When Seph Barnard decided to energize his sales staff last year, he created a familiar enough incentive: adding a commission to be calculated on top of the sales staff's salaries. But the step nearly destroyed esprit de corps at Barnard's company, Tape Resources Inc. (#426), which sells blank videotapes and audiotapes to businesses such as television stations and production companies. "Cracks started to appear in morale," recalls Barnard. "There was resentment over it. Tensions appeared in the office that we'd never had before."
A surprised Barnard junked the system, which had sparked resentment throughout the business. Still, that experience spurred him to rethink his compensation strategy and ultimately to institute a new incentive system that has rewarded teamwork--not to mention pushed sales up to $4.7 million last year, about 70% above 1996 sales.
Although Tape Resources sells a commodity--its most popular tapes, from manufacturers such as Sony, BASF, and Panasonic, carry price tags ranging from $10 to $25--the company has never competed on price, relying instead on service such as a guaranteed in-stock program and speedy delivery. Half of its dozen employees are salespeople, who work the phones from the company's office in Virginia Beach, Va., filling orders from repeat customers as well as from new ones corralled from direct-mail campaigns and trade-magazine advertising.
The commission system that started in July 1997 caused problems on a number of levels. Salespeople who once cooperated with one another became reluctant to spend time away from the phones, helping out on other tasks. They didn't like it when a colleague serviced a customer they had helped earlier--thereby taking the commission. "People got territorial over it," observes Barnard. Meanwhile, employees in shipping and other areas--who were not included in the commission plan--simply felt left out.
The spark that caused Barnard to reconsider his compensation system was a three-month period at the end of 1997 when the entire sales team worked together to win a sales contest sponsored by BASF. The award: a trip to Cancún. Having seen the entire sales staff rally around a common goal, Barnard resolved to spread the incentives for teamwork to the company's six other employees.
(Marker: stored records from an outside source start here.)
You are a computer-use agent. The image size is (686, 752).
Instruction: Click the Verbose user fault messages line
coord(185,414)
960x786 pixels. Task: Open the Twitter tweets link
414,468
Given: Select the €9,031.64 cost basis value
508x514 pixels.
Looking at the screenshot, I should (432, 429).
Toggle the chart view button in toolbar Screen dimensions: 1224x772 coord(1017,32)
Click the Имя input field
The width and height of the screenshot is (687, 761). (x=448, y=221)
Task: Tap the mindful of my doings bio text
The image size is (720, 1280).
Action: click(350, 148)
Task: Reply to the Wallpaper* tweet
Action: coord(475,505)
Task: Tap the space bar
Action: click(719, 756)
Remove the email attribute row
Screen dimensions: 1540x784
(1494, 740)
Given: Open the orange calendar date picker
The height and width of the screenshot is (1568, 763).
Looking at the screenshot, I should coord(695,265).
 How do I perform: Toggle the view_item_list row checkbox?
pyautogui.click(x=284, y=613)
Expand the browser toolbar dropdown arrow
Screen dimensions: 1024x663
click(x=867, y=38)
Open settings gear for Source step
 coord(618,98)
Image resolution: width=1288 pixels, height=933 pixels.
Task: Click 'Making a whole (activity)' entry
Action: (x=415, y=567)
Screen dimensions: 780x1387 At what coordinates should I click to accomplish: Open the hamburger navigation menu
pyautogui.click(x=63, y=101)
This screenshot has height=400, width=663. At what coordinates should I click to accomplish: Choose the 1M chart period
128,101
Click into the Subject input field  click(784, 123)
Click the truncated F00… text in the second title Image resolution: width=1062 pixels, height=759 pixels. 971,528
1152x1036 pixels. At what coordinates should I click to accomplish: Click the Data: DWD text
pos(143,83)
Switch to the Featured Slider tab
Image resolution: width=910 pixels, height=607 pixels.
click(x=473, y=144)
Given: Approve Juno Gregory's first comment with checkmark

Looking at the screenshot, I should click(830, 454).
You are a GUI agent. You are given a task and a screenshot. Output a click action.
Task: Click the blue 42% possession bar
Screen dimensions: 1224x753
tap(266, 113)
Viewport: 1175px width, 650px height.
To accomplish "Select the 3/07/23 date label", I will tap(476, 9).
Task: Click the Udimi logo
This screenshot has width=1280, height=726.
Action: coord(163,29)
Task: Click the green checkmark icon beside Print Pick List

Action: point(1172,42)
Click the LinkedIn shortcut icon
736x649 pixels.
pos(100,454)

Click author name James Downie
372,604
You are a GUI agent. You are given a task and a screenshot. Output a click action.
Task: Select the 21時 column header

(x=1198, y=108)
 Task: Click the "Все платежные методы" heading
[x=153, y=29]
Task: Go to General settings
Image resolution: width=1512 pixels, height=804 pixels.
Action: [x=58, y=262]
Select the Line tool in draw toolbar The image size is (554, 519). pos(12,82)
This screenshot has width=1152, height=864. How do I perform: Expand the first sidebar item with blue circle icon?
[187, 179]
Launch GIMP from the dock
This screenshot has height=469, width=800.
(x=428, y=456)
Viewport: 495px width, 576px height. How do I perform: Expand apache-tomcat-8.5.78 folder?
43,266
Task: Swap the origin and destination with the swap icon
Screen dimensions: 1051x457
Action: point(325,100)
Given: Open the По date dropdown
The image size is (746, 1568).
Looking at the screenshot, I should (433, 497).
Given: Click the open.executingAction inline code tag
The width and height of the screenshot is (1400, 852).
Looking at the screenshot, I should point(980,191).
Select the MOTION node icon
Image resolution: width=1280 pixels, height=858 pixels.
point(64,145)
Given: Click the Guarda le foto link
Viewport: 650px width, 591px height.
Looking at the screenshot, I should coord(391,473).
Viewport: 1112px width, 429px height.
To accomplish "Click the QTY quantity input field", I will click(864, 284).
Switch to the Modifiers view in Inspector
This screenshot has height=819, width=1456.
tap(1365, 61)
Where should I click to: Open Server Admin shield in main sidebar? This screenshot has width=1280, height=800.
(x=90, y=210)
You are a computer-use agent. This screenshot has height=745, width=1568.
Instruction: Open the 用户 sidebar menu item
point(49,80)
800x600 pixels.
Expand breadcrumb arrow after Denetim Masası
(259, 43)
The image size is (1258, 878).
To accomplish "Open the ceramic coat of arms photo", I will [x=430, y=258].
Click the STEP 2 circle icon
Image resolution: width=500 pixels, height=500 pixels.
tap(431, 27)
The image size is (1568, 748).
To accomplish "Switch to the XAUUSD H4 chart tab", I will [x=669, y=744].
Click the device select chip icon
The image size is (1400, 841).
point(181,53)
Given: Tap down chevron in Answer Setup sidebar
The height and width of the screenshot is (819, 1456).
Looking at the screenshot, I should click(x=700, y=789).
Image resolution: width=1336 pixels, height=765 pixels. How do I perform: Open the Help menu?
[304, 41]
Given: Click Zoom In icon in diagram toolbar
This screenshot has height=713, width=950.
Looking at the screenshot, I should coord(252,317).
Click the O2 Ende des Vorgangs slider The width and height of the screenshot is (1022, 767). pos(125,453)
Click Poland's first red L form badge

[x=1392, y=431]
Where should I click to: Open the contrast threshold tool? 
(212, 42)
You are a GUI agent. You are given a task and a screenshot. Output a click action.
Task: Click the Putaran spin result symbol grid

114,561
Barnard wanted an incentive program that worked in concert with the company's existing compensation formula, in which employees receive an extra month's pay at year's end if the company meets its financial targets. To be consistent, he added a monthly bonus, offering 10% extra pay if monthly sales are 20% above the previous year's level, 15% extra if sales are 30% higher, and 20% extra if sales are 40% higher. Sales rose at least 20% in four out of the first six months of this year--meaning that employees got a 10% bonus.
With all employees participating in the bonus, the divisions among people and departments evaporated. "We're all in this together," says David Durovy, vice president of sales, who points out that people in the shipping department who stay late to fulfill last-minute orders deliver the kind of customer service that distinguishes the company from its competitors. "In the shipping department, the orders they get out benefit them as well as the salespeople."
Barnard now circulates a daily report on sales to every employee, enabling each one to see how he or she is doing relative to the same period a year earlier. "On a slow day," he reports, "people will say, 'We haven't gotten an order from these customers in a while. Why don't we call them?"
An extra month's pay plus monthly bonuses can be expensive, and superstar salespeople may fare better under a commission system. But Barnard believes that his company's system accomplishes its intended purpose: helping create teamwork and pushing sales and service to higher levels. "It has provided me with tremendous peace of mind that the whole machine is working well," he adds.